Two analytics writes became one atomic write, and the orphans went away

A finished placement test produces two things at once: one session row that summarizes the run, and a handful of per-question answer rows that belong to it. For a while I wrote those as two separate network calls, and that small seam turned out to be a quiet, steady source of corrupt data. By the time I looked closely, roughly half of my iOS sessions were arriving with a score but no answers behind it. Here is how I closed the gap with a single atomic write, and the Postgres detail that caught me off guard on the way.

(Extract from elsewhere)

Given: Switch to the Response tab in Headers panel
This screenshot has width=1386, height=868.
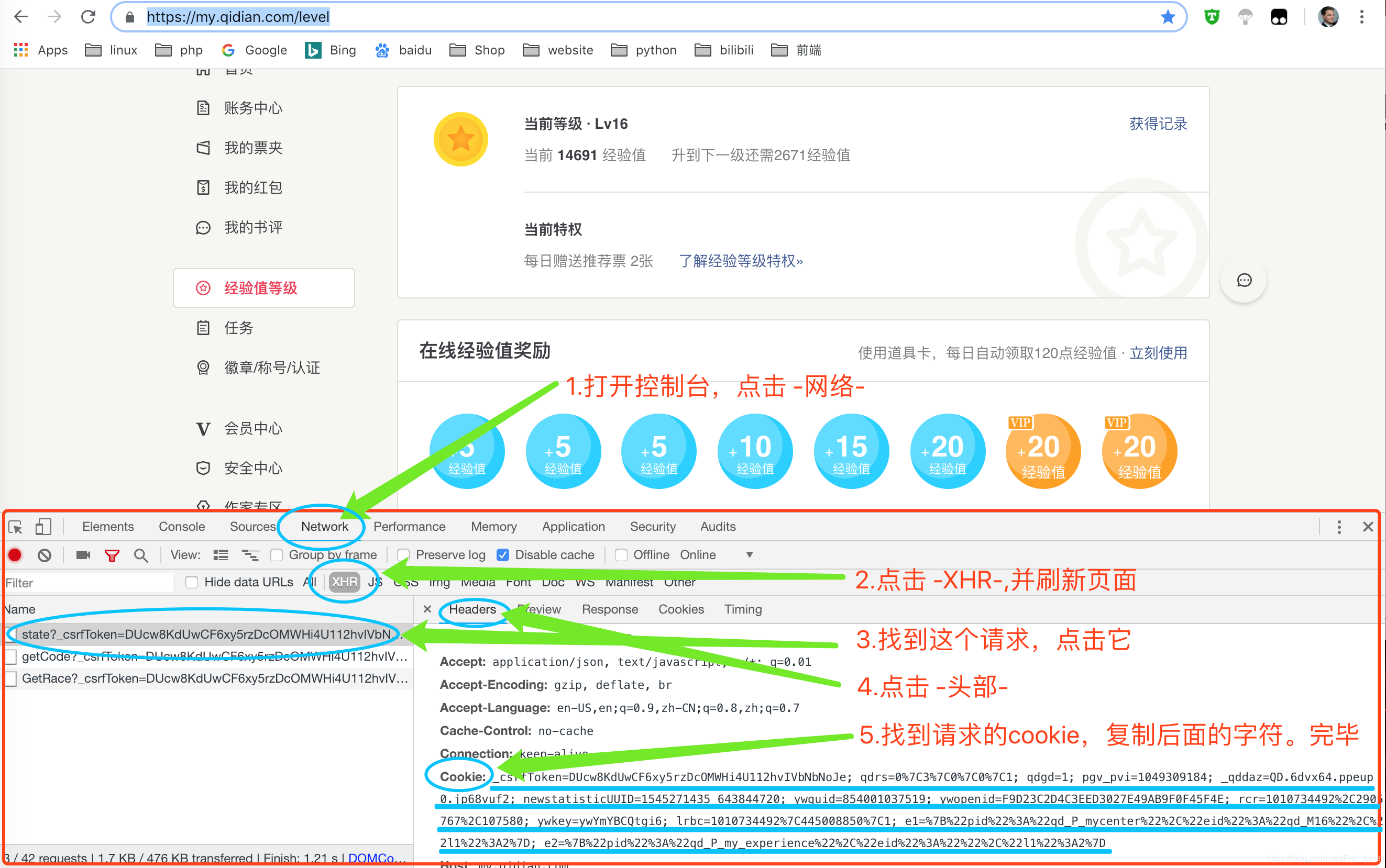Looking at the screenshot, I should 608,608.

The seam between two writes

When someone completes a test, the client builds a test_sessions row describing the run and a batch of test_answers rows that reference it by session_id. My original design did this as two POSTs against the Supabase REST endpoint: insert the session, then insert the answers pointing at the same UUID. On a clean network this is fine. The trouble is everything that is not a clean network, and on iOS specifically, the operating system itself.

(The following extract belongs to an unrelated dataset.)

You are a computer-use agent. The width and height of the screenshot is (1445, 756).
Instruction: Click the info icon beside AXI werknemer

The logging happens after a test finishes, which is exactly when the user is most likely to background the app. iOS aggressively terminates background Task work, and it was cancelling my submission partway through. The session POST had already succeeded; the answers POST never landed. The result was a row with completed = true and total_correct > 0 but no per-answer data attached to it. An orphan. Something I could count but never actually analyze.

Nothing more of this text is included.